Exercise requirements: Copy each of the following entries verbatim, with no changes to wording, spacing, or punctuation.

Stored entries:
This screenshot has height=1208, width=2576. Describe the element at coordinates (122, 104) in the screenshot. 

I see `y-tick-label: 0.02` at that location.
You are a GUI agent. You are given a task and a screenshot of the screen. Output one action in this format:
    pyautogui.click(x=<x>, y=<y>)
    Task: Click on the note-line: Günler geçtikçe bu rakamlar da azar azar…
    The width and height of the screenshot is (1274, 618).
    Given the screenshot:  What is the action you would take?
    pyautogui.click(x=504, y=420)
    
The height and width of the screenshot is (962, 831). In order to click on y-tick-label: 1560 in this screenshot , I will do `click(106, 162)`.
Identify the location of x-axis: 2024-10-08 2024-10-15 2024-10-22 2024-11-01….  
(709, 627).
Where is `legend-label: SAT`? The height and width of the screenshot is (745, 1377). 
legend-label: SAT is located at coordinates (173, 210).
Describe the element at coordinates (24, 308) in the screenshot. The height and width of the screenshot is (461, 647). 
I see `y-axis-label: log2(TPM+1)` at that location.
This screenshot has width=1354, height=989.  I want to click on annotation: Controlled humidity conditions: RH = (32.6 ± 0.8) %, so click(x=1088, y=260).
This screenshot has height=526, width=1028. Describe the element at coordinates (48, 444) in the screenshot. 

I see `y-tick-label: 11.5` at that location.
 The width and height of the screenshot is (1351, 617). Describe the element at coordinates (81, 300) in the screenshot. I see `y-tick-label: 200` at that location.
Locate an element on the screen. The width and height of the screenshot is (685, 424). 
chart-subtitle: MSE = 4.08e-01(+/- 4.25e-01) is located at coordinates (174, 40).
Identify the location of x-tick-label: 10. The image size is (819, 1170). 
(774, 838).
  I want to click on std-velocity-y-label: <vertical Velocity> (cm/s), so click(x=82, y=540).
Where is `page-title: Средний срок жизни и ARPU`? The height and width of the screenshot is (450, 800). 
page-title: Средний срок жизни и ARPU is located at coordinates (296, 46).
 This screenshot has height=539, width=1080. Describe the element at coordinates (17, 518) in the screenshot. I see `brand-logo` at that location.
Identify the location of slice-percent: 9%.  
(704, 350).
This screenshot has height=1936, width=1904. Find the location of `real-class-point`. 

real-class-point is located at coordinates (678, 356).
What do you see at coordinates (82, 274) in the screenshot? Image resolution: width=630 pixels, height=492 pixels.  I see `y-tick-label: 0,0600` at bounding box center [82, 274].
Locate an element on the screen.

Response below:
This screenshot has height=1208, width=2576. Describe the element at coordinates (122, 104) in the screenshot. 

I see `y-tick-label: 0.02` at that location.
You are a GUI agent. You are given a task and a screenshot of the screen. Output one action in this format:
    pyautogui.click(x=<x>, y=<y>)
    Task: Click on the note-line: Günler geçtikçe bu rakamlar da azar azar…
    The width and height of the screenshot is (1274, 618).
    Given the screenshot:  What is the action you would take?
    pyautogui.click(x=504, y=420)
    
The height and width of the screenshot is (962, 831). In order to click on y-tick-label: 1560 in this screenshot , I will do `click(106, 162)`.
Identify the location of x-axis: 2024-10-08 2024-10-15 2024-10-22 2024-11-01….  
(709, 627).
Where is `legend-label: SAT`? The height and width of the screenshot is (745, 1377). 
legend-label: SAT is located at coordinates (173, 210).
Describe the element at coordinates (24, 308) in the screenshot. The height and width of the screenshot is (461, 647). 
I see `y-axis-label: log2(TPM+1)` at that location.
This screenshot has width=1354, height=989.  I want to click on annotation: Controlled humidity conditions: RH = (32.6 ± 0.8) %, so click(x=1088, y=260).
This screenshot has height=526, width=1028. Describe the element at coordinates (48, 444) in the screenshot. 

I see `y-tick-label: 11.5` at that location.
 The width and height of the screenshot is (1351, 617). Describe the element at coordinates (81, 300) in the screenshot. I see `y-tick-label: 200` at that location.
Locate an element on the screen. The width and height of the screenshot is (685, 424). 
chart-subtitle: MSE = 4.08e-01(+/- 4.25e-01) is located at coordinates (174, 40).
Identify the location of x-tick-label: 10. The image size is (819, 1170). 
(774, 838).
  I want to click on std-velocity-y-label: <vertical Velocity> (cm/s), so click(x=82, y=540).
Where is `page-title: Средний срок жизни и ARPU`? The height and width of the screenshot is (450, 800). 
page-title: Средний срок жизни и ARPU is located at coordinates (296, 46).
 This screenshot has height=539, width=1080. Describe the element at coordinates (17, 518) in the screenshot. I see `brand-logo` at that location.
Identify the location of slice-percent: 9%.  
(704, 350).
This screenshot has height=1936, width=1904. Find the location of `real-class-point`. 

real-class-point is located at coordinates (678, 356).
What do you see at coordinates (82, 274) in the screenshot? Image resolution: width=630 pixels, height=492 pixels.  I see `y-tick-label: 0,0600` at bounding box center [82, 274].
Locate an element on the screen.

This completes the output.